■ GOAL OF THE EXERCISE ■
Format every line of the data below as a numbered list. Skip blank lines and omit the pictures.

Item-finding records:
--*--

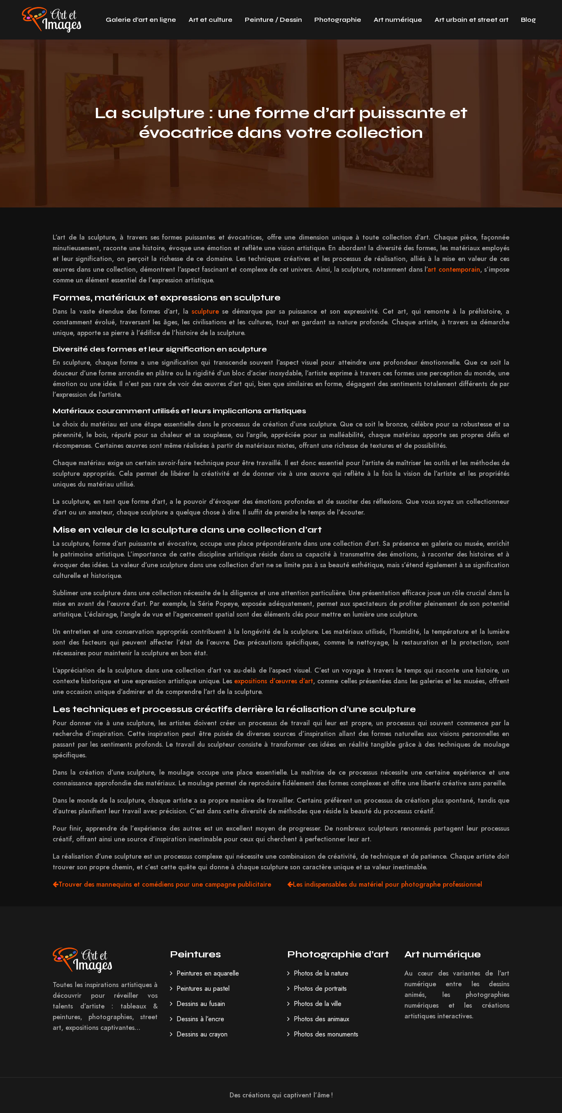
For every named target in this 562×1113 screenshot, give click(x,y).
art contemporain (453, 269)
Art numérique (398, 19)
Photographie (337, 19)
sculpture (205, 311)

--*--

■ FULL ANSWER ■
1. For every named target in this 562×1113 screenshot, give click(x,y).
2. art contemporain (453, 269)
3. Art numérique (398, 19)
4. Photographie (337, 19)
5. sculpture (205, 311)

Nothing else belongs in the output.